* _DATASET ENTRIES_:

____

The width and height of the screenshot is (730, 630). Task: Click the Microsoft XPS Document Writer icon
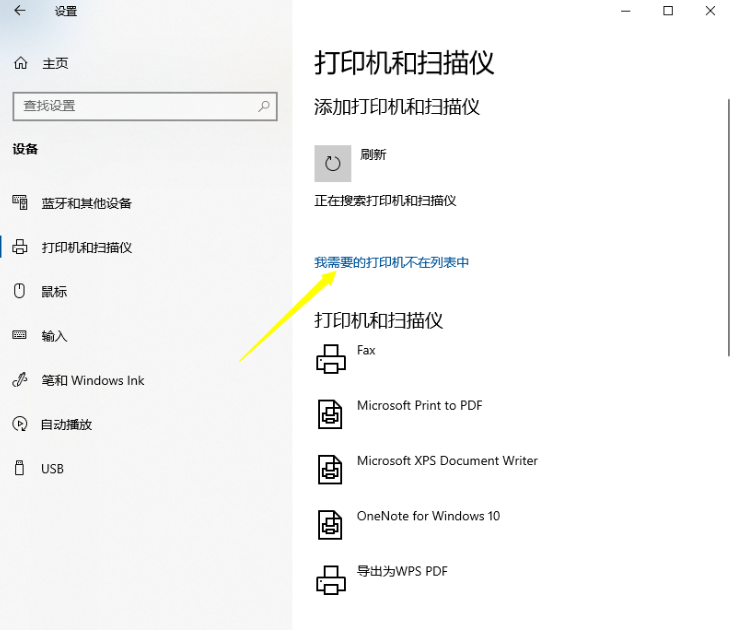click(330, 469)
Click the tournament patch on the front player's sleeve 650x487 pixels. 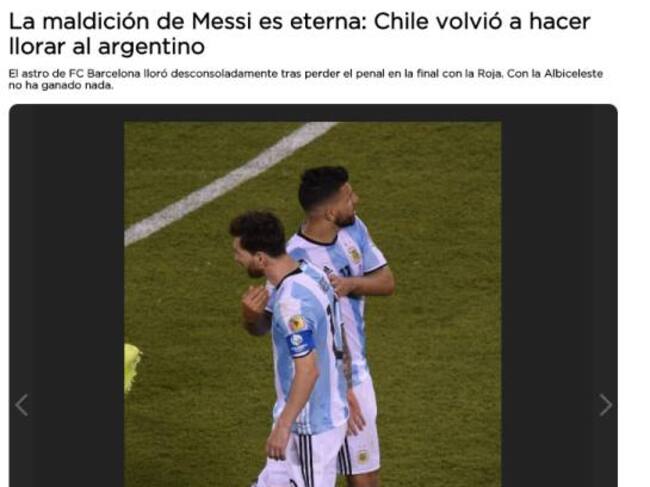pos(297,323)
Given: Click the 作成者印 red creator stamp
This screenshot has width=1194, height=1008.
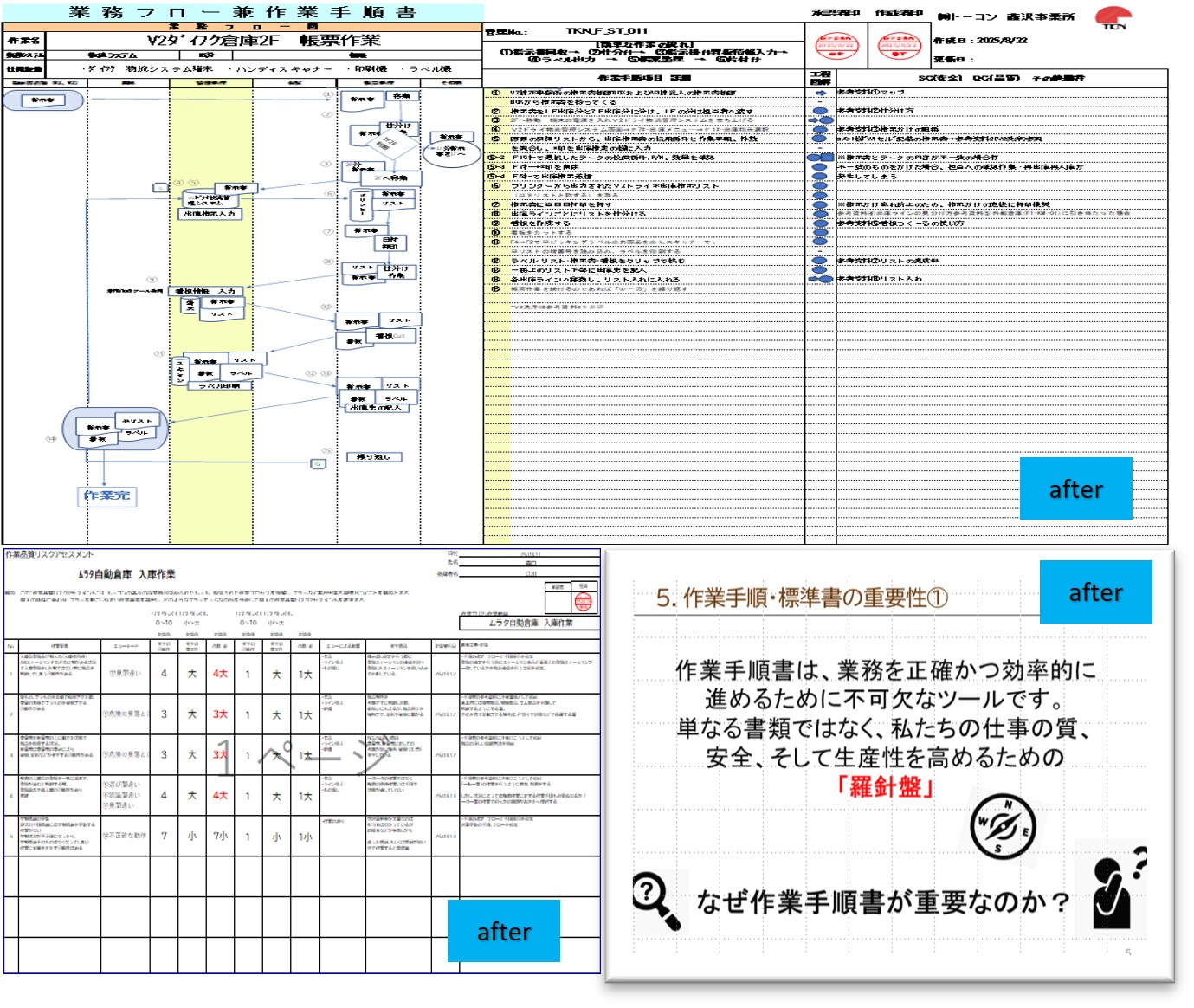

____

* _REQUIRED TASK_:
Print the lines above word for word, starting at the line that contains "Given: Click the 作成者印 red creator stamp" and ending at the end of the records, and leave the pictures out.

* _RESULT_:
Given: Click the 作成者印 red creator stamp
This screenshot has width=1194, height=1008.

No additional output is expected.